Thailand has intercepted a record two tons of elephant tusks that authorities say were smuggled into the country from Africa. Thailand is seeking to be removed from a blacklist of countries involved in the illegal ivory trade.

Thai customs authorities say they seized 239 elephant tusks at Bangkok's Suvarnabhumi airport, worth an estimated $3.6 million, late Wednesday.

The officials say the haul weighed more than two tons and was the largest bust in Thailand's recent history.

The seizure followed a tip that illegal ivory from South Africa arrived on a plane from Dubai.

The ivory was labeled as telecommunication parts destined for Laos. But Tanat Suvattanametakul, director of the airport's cargo clearance customs bureau, says the cargo declaration was false. "They need to import to Thailand but they just declare the transit to Laos," said Tanat.

Thailand is a major transit point for trafficking wildlife products, much of which goes to markets in China.

Thailand is hoping to be removed from a blacklist of countries involved in the illegal trade at a March conference of parties to CITES, the convention on international trade in endangered species.

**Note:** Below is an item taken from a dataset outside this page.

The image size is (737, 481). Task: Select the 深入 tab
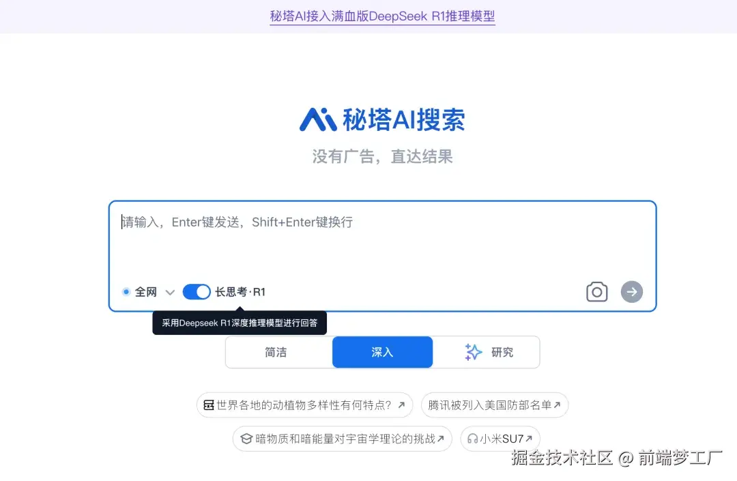(x=382, y=352)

Sulma Warne is a program officer with Traffic, an organization that monitors the illegal trade in wildlife. He says the record bust should help Thailand's image, but says there are additional steps the country needs to take to crack down on smugglers.

"The fines and the punishments that are handed out tend not to be significant enough for people not to engage or re-engage in such criminal activities. So, we would certainly like to see the enforcement or the punishments ramped up," said Sulma.

Customs officials say a Thai national tried to pick up the shipment of illegal ivory and was detained. But it is not clear if any charges were made. The United Nations banned the international trade in ivory in 1989, but smuggling continues and ivory traders often disguise illegal sources as domestic stockpiles.